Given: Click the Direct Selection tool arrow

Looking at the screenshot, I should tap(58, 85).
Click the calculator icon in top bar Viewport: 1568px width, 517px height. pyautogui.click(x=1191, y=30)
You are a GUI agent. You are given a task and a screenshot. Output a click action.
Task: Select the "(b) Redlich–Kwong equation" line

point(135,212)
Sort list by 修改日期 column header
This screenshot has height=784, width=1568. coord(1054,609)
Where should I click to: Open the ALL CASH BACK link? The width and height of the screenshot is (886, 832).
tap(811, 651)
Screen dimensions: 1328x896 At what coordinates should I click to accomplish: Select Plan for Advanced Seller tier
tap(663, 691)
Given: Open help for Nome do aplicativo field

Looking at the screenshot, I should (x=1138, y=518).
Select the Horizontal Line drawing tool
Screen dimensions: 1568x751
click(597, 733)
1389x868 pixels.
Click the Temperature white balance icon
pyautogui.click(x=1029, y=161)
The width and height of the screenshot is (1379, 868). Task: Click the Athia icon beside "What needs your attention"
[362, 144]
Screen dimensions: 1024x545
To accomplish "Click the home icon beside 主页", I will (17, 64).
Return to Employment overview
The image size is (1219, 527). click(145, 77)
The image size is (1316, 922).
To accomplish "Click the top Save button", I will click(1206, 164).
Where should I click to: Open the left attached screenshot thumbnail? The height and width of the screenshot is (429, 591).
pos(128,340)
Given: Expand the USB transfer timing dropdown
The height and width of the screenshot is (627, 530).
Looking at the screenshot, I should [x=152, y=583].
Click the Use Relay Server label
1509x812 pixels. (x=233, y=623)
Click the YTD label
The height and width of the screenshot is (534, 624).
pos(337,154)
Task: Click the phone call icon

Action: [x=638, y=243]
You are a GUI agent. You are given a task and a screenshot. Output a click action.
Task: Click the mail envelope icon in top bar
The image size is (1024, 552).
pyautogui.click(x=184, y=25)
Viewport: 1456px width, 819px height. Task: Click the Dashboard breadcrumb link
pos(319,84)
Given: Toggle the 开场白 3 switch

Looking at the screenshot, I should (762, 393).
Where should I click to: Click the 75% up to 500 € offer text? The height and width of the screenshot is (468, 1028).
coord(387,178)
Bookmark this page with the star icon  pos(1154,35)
:::
### Aim
Reproduce every line of the data above with no changes.

### Answer to this problem
Given: Click the Direct Selection tool arrow

Looking at the screenshot, I should tap(58, 85).
Click the calculator icon in top bar Viewport: 1568px width, 517px height. pyautogui.click(x=1191, y=30)
You are a GUI agent. You are given a task and a screenshot. Output a click action.
Task: Select the "(b) Redlich–Kwong equation" line

point(135,212)
Sort list by 修改日期 column header
This screenshot has height=784, width=1568. coord(1054,609)
Where should I click to: Open the ALL CASH BACK link? The width and height of the screenshot is (886, 832).
tap(811, 651)
Screen dimensions: 1328x896 At what coordinates should I click to accomplish: Select Plan for Advanced Seller tier
tap(663, 691)
Given: Open help for Nome do aplicativo field

Looking at the screenshot, I should (x=1138, y=518).
Select the Horizontal Line drawing tool
Screen dimensions: 1568x751
click(597, 733)
1389x868 pixels.
Click the Temperature white balance icon
pyautogui.click(x=1029, y=161)
The width and height of the screenshot is (1379, 868). Task: Click the Athia icon beside "What needs your attention"
[362, 144]
Screen dimensions: 1024x545
To accomplish "Click the home icon beside 主页", I will (17, 64).
Return to Employment overview
The image size is (1219, 527). click(145, 77)
The image size is (1316, 922).
To accomplish "Click the top Save button", I will click(1206, 164).
Where should I click to: Open the left attached screenshot thumbnail? The height and width of the screenshot is (429, 591).
pos(128,340)
Given: Expand the USB transfer timing dropdown
The height and width of the screenshot is (627, 530).
Looking at the screenshot, I should [x=152, y=583].
Click the Use Relay Server label
1509x812 pixels. (x=233, y=623)
Click the YTD label
The height and width of the screenshot is (534, 624).
pos(337,154)
Task: Click the phone call icon

Action: [x=638, y=243]
You are a GUI agent. You are given a task and a screenshot. Output a click action.
Task: Click the mail envelope icon in top bar
The image size is (1024, 552).
pyautogui.click(x=184, y=25)
Viewport: 1456px width, 819px height. Task: Click the Dashboard breadcrumb link
pos(319,84)
Given: Toggle the 开场白 3 switch

Looking at the screenshot, I should (762, 393).
Where should I click to: Click the 75% up to 500 € offer text? The height and width of the screenshot is (468, 1028).
coord(387,178)
Bookmark this page with the star icon  pos(1154,35)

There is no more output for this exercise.